JOB
Convert the records into a Markdown table with the columns "Row" and "Record line," one numbered row per line and blank lines omitted. Begin at the line that contains "The width and" and stop after the line that contains "pos(2271,80)", leaving the pictures out of the answer.

DATASET ENTRIES
** Start **
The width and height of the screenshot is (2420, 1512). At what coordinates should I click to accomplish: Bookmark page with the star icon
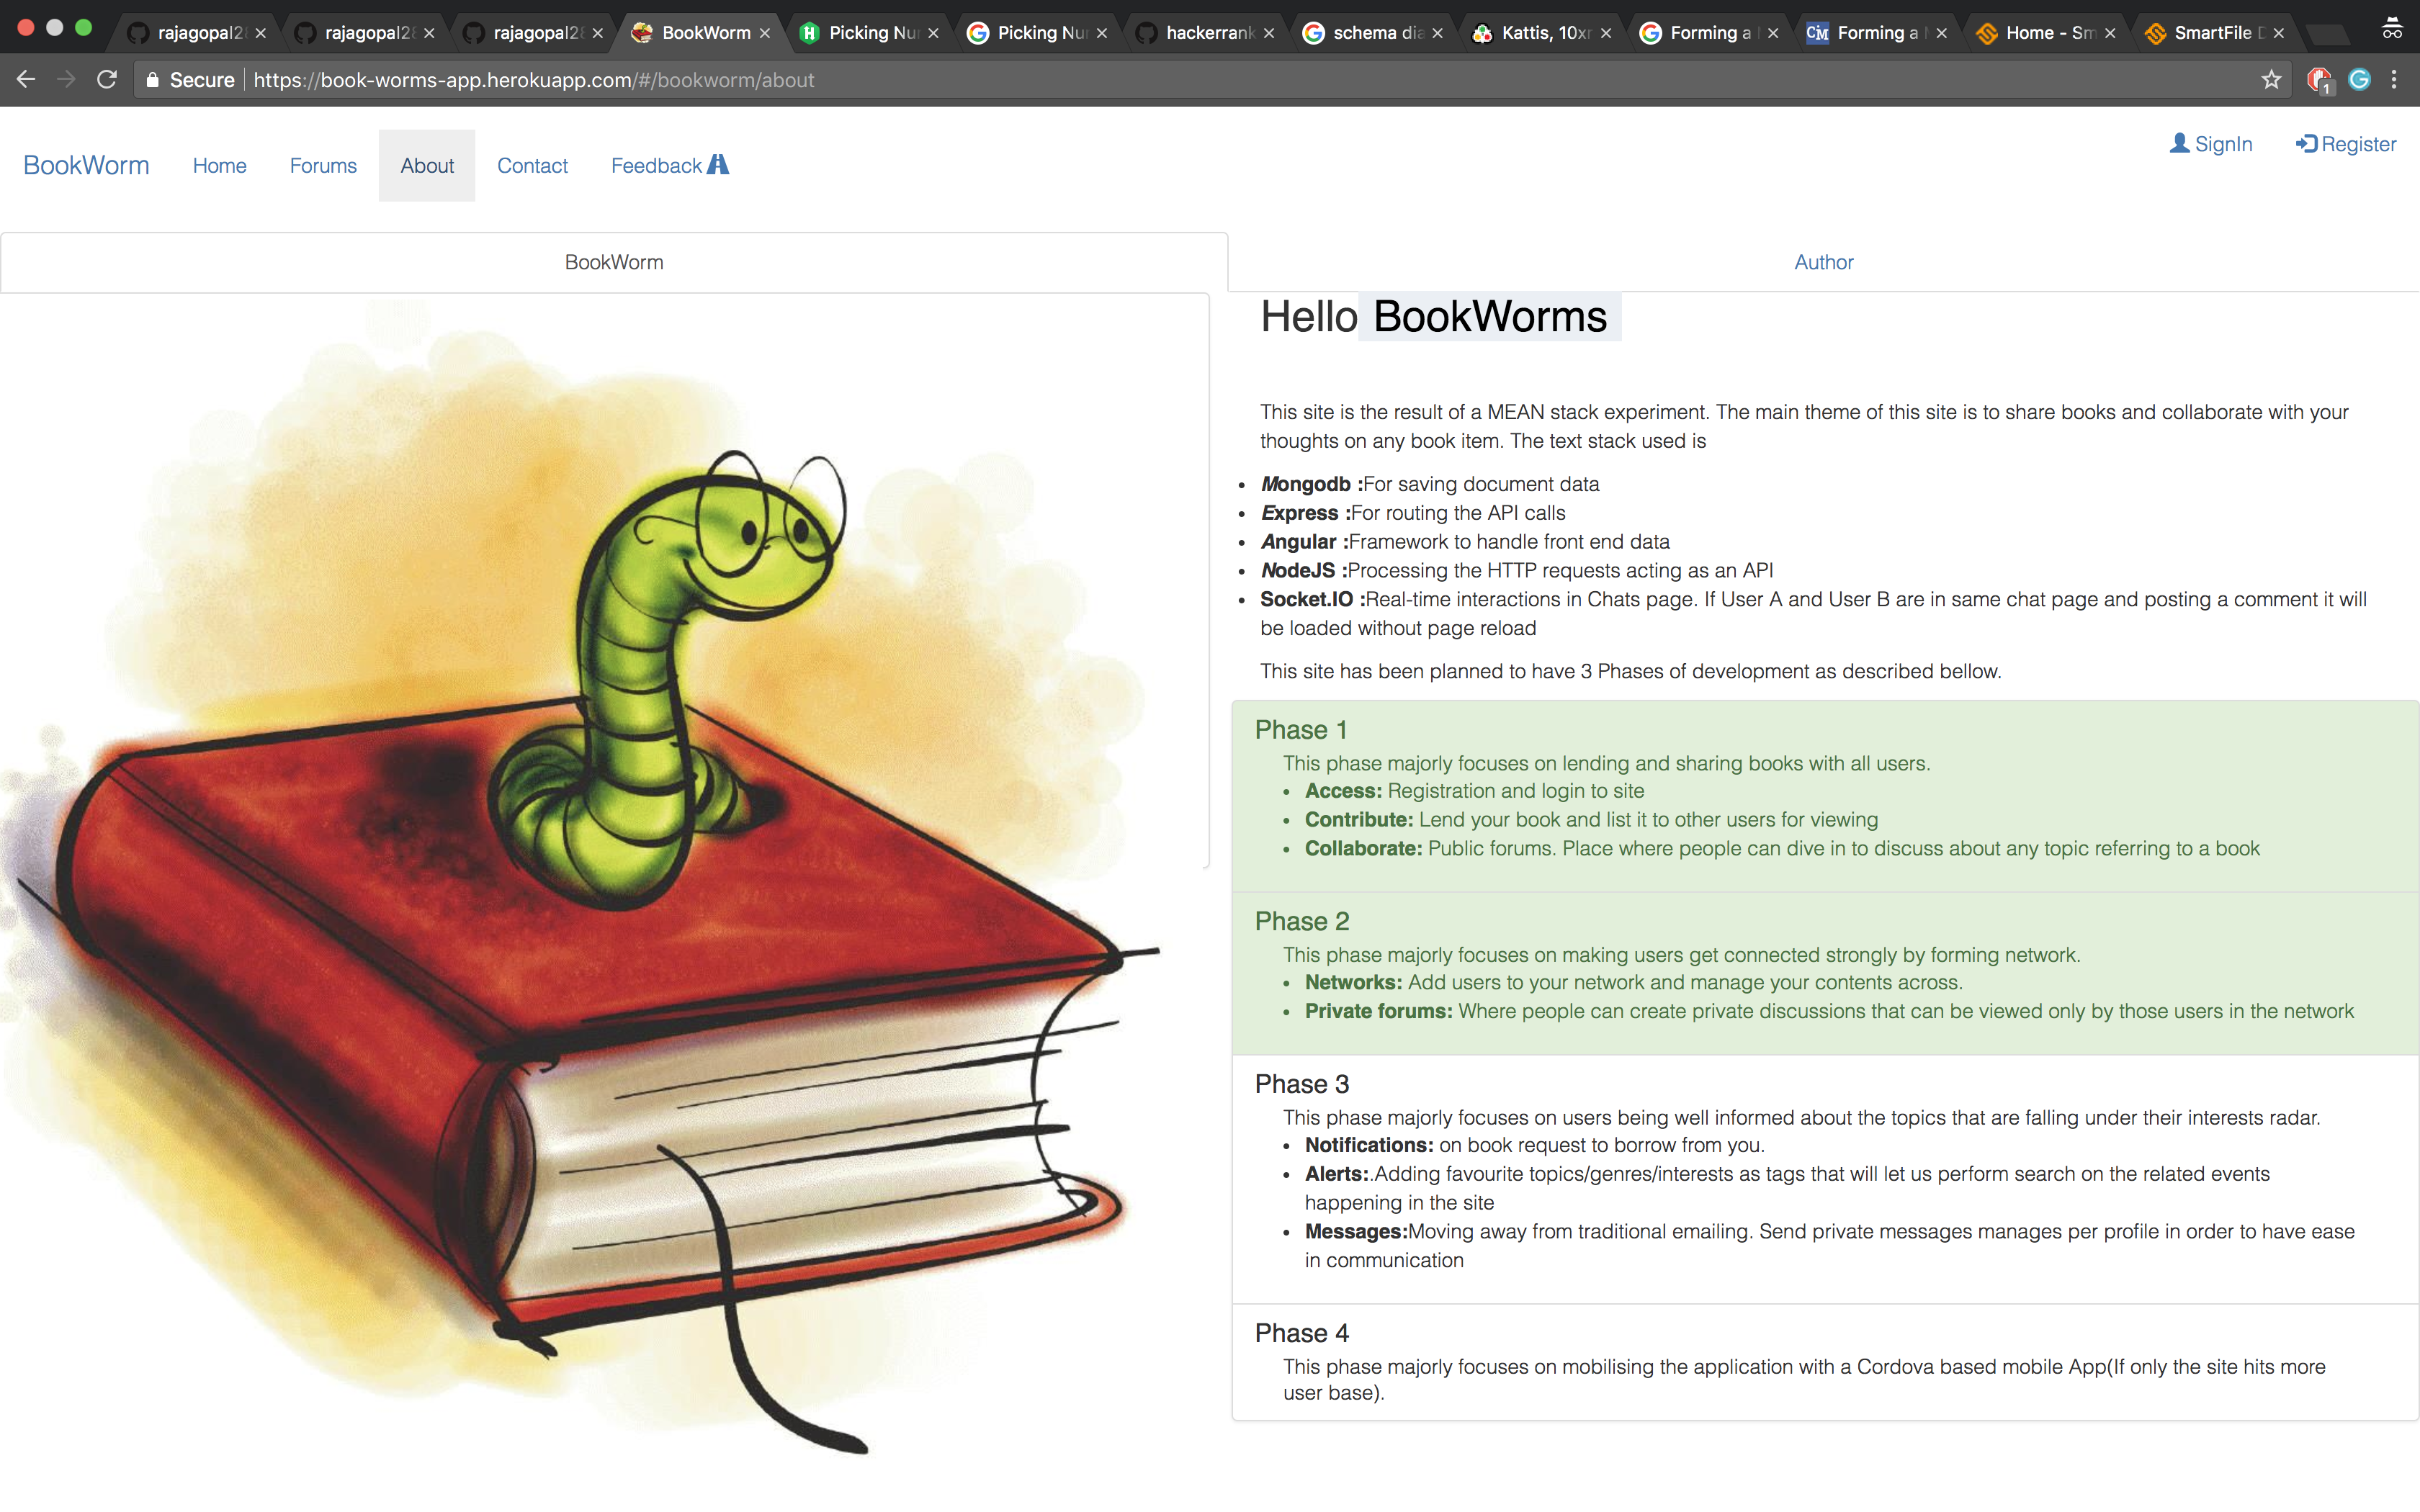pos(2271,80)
** End **
** Start **
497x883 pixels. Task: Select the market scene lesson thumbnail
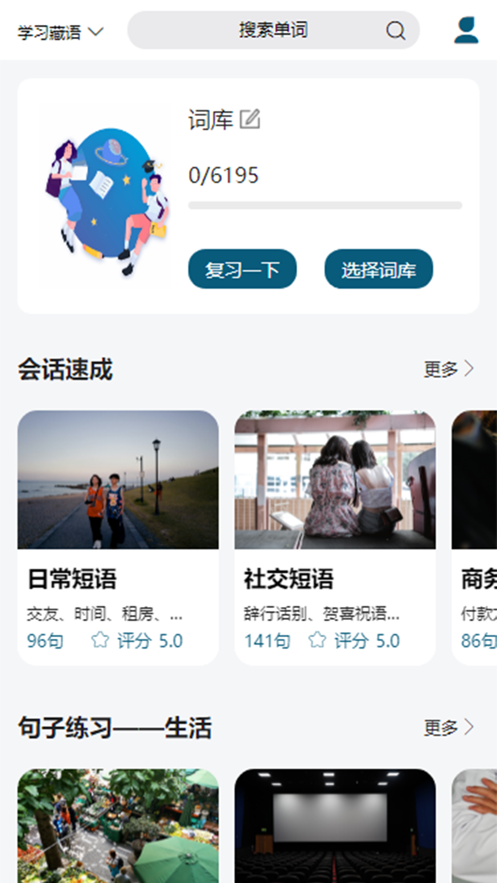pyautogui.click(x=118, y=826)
** End **
** Start **
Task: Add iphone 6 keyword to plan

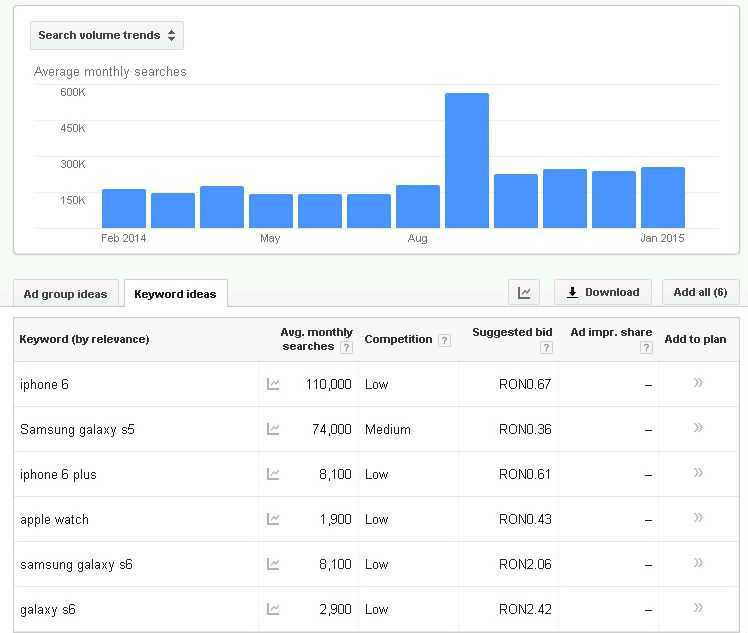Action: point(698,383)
** End **
SOLUTION
| Row | Record line |
|---|---|
| 1 | The width and height of the screenshot is (2420, 1512). At what coordinates should I click to accomplish: Bookmark page with the star icon |
| 2 | pos(2271,80) |